* _Tareas por resolver_:
**a.** Según el fragmento, ¿en qué se ha transformado el autoproclamado Gobierno progresista?
**b.** Transcribe el fragmento desde "La denominada legislatura" hasta "el desempleo masivo.", ambos incluidos.

La denominada legislatura del cambio ha pasado a ser la de la resistencia y la contención de daños. El autoproclamado Gobierno progresista se ha transformado objetivamente en un gabinete de crisis. Los Presupuestos que tenían pactados el PSOE y Podemos son ya un papel inútil, hay que recalcular ingresos y gastos desde el principio. Las guerras culturales cismáticas han de detenerse en una sociedad traumatizada por la enfermedad y atemorizada ante la amenaza renacida de los cierres en cadena y el desempleo masivo.
El Partido Socialista tiene que comprender que no será capaz de sacar el país de este atolladero sin reconsiderar a fondo su estrategia política. No es momento para precipitar una crisis de Gobierno. Pero es indispensable que se reabran los canales de la transversalidad, que se restauren la comunicación y la concertación con las fuerzas constitucionales de la oposición, que la expresión ‘pactos de Estado’ cobre cuerpo y deje de ser un latiguillo inane, que se abran las vías para articular mayorías amplias que desatasquen de una vez las reformas postergadas durante más de un lustro. Ello probablemente exige que el PSOE establezca de forma terminante su supremacía dentro de la coalición y ponga freno a cualquier aventurerismo (empezando por el de su propio líder).

* _Datos proporcionados_:
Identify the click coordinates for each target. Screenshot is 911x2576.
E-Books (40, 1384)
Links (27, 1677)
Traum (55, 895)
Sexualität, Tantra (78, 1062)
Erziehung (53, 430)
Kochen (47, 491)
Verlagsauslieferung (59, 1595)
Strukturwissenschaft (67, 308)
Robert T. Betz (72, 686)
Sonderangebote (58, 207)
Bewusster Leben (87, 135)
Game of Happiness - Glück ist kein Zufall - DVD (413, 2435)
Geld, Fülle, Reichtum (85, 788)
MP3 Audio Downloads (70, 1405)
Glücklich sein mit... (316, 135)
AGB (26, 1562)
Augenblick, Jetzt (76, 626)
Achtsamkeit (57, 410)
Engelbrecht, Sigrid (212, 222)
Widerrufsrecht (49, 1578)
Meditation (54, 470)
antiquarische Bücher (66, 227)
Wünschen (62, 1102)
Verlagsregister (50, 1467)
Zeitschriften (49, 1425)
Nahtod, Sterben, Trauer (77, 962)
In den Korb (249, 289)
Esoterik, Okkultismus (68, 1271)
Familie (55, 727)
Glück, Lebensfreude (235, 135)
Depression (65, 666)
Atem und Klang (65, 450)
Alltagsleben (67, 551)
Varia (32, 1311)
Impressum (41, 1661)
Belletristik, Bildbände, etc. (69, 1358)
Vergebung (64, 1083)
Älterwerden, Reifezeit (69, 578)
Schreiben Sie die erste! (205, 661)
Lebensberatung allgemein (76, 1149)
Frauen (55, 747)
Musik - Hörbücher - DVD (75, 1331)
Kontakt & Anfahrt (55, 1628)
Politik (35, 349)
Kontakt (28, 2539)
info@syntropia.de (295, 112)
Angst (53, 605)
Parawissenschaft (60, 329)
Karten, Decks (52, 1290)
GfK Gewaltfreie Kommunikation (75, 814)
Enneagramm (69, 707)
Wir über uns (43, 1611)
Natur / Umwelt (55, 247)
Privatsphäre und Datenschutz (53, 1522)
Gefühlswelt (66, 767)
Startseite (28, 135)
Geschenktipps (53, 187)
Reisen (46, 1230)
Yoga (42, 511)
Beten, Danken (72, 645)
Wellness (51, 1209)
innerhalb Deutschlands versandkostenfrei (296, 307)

* _Resultados obtenidos_:
**a.** En un gabinete de crisis.

**b.**
La denominada legislatura del cambio ha pasado a ser la de la resistencia y la contención de daños. El autoproclamado Gobierno progresista se ha transformado objetivamente en un gabinete de crisis. Los Presupuestos que tenían pactados el PSOE y Podemos son ya un papel inútil, hay que recalcular ingresos y gastos desde el principio. Las guerras culturales cismáticas han de detenerse en una sociedad traumatizada por la enfermedad y atemorizada ante la amenaza renacida de los cierres en cadena y el desempleo masivo.